[Hahaha, tão obediente com a esposa, parece um cachorrão gigante, não é?]
[A Júlia fez mágica mesmo. Olha o que o Diretor Santana virou na mão dela.]
[O Diretor Santana deve estar cansado de ser capacho, a carinha dele tava até branca. Por favor, Júlia, tenha pena dele, eu quero curtir o romance por mais tempo!]
[Vai ver ele é que tá fraco dos rins, né?]
[Pra você que falou de fraqueza nos rins, qual é o benefício em me matar de rir?]
Júlia foi lendo comentário após comentário.
Ao ler aquele tipo de comentário dos internautas, ela deu uma tossida leve.
E recordou-se, mais uma vez, do som da voz de Sérgio saindo do alto-falante.
Dois minutos depois, ela fez uma ligação para o Dr.

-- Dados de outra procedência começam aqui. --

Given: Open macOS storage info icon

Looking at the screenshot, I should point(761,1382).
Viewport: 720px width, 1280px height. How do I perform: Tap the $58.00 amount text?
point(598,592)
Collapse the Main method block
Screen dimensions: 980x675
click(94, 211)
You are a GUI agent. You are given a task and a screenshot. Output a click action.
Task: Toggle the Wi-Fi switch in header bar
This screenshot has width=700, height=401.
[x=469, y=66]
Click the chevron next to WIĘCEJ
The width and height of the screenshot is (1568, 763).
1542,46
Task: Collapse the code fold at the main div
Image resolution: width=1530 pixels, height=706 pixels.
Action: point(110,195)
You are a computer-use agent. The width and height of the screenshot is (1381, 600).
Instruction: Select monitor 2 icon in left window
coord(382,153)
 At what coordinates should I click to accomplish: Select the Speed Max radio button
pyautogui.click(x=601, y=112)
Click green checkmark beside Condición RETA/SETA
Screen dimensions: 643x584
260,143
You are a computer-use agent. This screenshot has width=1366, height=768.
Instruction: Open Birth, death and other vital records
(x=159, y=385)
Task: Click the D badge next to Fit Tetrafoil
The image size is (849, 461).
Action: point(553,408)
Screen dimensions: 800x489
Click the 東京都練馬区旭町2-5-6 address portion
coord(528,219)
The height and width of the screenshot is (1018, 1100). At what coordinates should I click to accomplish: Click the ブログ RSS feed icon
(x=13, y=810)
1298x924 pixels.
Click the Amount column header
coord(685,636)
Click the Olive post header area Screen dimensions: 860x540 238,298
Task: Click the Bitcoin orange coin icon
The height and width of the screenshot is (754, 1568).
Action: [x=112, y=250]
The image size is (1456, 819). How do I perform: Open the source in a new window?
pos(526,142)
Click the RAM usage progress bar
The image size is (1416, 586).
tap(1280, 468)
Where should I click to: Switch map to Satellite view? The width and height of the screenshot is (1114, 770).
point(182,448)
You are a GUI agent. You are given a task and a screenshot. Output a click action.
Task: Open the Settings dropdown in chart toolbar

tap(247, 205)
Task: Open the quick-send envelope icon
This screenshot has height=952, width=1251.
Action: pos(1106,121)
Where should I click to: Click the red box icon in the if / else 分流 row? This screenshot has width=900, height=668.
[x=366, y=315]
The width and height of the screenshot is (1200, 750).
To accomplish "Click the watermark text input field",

Mendes.
O Dr. Mendes lhe assegurou que o corpo de Sérgio não apresentava maiores problemas.
Quando o avião pousou, já era madrugada.
Júlia instalou-se no flat que havia reservado e precisou de dois dias inteiros para superar o jet lag.
Todas as noites antes de dormir, Dora ligava para Júlia.
Aquela era a primeira vez em que Júlia viajava para longe sem se preocupar em estar incomodando outras pessoas.
Ela não queria dar méritos a ele sobre si mesma, mas Sérgio realmente era excelente com a filha.
Ela também ouviu dizer que, depois que a família da Simone foi presa, ele ainda encontrou uma instituição assistencial de confiança para abrigar Bernardo Santana.
— Mamãe, o inverno aqui na Cidade N é muito frio. Aí também tá frio?
— O papai lê historinhas de livro pra mim todos os dias.
— Ontem eu fui no parque de diversões, olha, esse é meu balão de coelhinho.
Júlia escutou as conversinhas animadas e tagarelas de Dora por um tempo.
Sérgio nunca havia feito uma aparição “permitida” nos vídeos.
Ele sempre passava acidentalmente em frente à câmera quando andava perto do escritório.
Se a frequência dos esbarrões não fosse tão alta, Júlia poderia até fingir que eram apenas coincidências.
Hoje, contudo, foi uma exceção.
A videochamada já durava mais de meia hora e não havia o menor sinal dele.
— Onde está o papai?
— O papai tá bebendo um suquinho rosa todo dia, fica vomitando sem parar, e agora ele tá tomando banho.
Dora ficou em silêncio por um breve instante, de cabeça baixa, alisando alguns documentos na mesa.
— Mamãe, você não quer falar com o papai? Ontem de noite, eu ouvi ele chamar pelo seu nome.
Dora apontou para o próprio peito, para a barriga e para a cabeça.
— Ele tá com muita dor aqui, aqui e aqui, ó.
Ao ouvir a filha falar aquilo, Júlia paralisou momentaneamente.
Seu coração pareceu ser bloqueado por uma massa de algodão.